Pendant trois ans, sous un embargo des plus féroces imposé par son Oncle d’Amérique, le peuple espéra. Il savait que son prêtre lui reviendrait. Il savait que, cette fois, l’œuf retournerait dans la poule. Il savait que la feuille tombée à l’eau ne coulait pas le même jour et que son seul fils exilé reviendrait au pays.
Le 15 octobre 1994, le fils revint enfin. Mais il n’était plus lui-même. Ou, plutôt, il était encore plus lui-même qu’avant. Il était revenu avec l’accord de Governor’s Island. Il était revenu avec les chimères. Il était revenu SuperPrésident, déterminé à se maintenir au pouvoir, par voie de marasa et de soutiens terrifiants.
Le peuple, déçu, se replia sur lui-même. Résigné, il a convenu d’accepter l’inacceptable. L’on célèbre sa résilience. Il contemple sa déchéance. Mais demeure l’espoir, qu’un jour, un jour, il y aura une victoire qui sera finalement la bonne.

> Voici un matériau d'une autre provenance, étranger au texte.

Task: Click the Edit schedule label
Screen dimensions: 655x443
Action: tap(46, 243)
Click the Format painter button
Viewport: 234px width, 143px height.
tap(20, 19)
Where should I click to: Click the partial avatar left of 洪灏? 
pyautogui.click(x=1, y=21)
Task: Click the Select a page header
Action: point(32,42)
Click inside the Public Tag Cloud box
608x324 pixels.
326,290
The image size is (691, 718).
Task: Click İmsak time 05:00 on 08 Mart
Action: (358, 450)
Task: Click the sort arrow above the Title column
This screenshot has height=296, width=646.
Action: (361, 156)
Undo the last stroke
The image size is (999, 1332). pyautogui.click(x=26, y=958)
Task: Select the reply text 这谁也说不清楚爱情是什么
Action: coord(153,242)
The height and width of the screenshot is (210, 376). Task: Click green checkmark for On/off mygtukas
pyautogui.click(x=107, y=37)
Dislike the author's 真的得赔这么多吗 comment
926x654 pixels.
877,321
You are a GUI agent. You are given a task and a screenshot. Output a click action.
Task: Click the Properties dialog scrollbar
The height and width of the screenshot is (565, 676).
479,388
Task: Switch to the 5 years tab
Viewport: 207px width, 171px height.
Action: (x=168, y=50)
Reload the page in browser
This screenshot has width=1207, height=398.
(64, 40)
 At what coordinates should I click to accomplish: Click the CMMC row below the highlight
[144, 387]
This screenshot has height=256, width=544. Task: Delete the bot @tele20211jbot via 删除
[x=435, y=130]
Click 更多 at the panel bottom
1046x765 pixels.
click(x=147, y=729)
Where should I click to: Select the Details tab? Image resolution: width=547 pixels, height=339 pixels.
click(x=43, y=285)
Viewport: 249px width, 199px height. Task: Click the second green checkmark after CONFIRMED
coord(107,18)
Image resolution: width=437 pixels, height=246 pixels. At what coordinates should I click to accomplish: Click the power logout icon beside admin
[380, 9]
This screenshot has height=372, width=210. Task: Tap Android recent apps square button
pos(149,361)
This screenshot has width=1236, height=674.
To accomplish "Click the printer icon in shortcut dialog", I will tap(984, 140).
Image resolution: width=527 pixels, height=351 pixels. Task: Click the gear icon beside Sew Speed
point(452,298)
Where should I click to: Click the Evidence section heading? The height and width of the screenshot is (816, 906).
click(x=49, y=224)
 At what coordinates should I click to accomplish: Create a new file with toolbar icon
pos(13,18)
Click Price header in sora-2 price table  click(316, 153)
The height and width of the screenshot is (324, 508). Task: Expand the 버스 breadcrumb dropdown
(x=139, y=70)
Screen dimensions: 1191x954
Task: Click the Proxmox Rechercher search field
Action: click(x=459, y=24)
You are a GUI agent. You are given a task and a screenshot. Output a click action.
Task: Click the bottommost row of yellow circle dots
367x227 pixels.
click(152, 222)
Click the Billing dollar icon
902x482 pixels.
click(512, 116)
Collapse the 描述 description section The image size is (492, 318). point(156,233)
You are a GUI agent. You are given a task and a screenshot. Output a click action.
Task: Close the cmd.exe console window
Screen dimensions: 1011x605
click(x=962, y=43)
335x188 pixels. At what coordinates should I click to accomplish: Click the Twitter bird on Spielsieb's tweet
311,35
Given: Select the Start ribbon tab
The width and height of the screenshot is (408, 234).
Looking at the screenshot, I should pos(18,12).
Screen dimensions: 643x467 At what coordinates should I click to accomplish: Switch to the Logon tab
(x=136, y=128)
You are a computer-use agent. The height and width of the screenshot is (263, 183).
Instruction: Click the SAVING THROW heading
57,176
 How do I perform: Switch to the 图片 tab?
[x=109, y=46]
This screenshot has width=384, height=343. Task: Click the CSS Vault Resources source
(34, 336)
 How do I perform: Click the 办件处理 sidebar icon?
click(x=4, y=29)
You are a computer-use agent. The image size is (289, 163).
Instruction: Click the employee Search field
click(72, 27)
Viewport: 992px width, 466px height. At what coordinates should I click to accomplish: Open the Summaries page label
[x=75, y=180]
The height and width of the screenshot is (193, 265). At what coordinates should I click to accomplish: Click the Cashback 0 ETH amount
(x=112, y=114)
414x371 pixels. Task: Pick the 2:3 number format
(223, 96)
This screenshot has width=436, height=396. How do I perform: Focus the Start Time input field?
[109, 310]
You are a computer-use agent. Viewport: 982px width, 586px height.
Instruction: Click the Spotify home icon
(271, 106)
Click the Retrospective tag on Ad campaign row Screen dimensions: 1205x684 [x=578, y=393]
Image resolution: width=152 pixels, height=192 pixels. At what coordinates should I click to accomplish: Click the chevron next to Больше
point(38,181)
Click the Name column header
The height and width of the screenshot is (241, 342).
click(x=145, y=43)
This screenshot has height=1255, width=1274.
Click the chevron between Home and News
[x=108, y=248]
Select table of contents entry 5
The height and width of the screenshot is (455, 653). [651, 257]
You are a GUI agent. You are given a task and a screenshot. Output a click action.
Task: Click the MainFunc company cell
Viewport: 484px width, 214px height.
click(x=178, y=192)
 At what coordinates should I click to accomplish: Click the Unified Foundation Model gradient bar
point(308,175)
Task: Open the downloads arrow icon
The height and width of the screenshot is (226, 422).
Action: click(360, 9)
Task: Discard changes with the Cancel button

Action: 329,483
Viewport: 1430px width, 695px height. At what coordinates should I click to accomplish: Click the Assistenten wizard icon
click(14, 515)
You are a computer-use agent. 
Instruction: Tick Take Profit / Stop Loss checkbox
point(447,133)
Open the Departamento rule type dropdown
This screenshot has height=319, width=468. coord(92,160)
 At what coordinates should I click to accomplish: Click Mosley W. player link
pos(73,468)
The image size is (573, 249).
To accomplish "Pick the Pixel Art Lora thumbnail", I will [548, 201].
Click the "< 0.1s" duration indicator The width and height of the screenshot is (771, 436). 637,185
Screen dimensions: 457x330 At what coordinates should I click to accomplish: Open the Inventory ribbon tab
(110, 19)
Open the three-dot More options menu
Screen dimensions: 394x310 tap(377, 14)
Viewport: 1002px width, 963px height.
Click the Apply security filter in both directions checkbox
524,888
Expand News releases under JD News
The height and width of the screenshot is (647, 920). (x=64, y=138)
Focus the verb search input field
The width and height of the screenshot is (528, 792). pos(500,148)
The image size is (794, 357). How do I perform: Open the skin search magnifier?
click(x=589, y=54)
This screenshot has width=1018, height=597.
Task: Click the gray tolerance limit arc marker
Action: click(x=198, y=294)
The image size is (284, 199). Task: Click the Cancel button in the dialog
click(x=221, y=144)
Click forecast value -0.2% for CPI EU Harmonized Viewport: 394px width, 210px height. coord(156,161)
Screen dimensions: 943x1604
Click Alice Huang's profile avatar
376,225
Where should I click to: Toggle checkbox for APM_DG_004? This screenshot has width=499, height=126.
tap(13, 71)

Ce jour-là, la société haïtienne aura réussi à augmenter son niveau d’historicité (Alain Touraine). Elle se sera construite des pratiques « à partir de modèles culturels et à travers des conflits et des mouvements sociaux ». Elle aura réussi à se construire une représentation d’elle-même, une interprétation commune de ce qu’elle est, du bien commun.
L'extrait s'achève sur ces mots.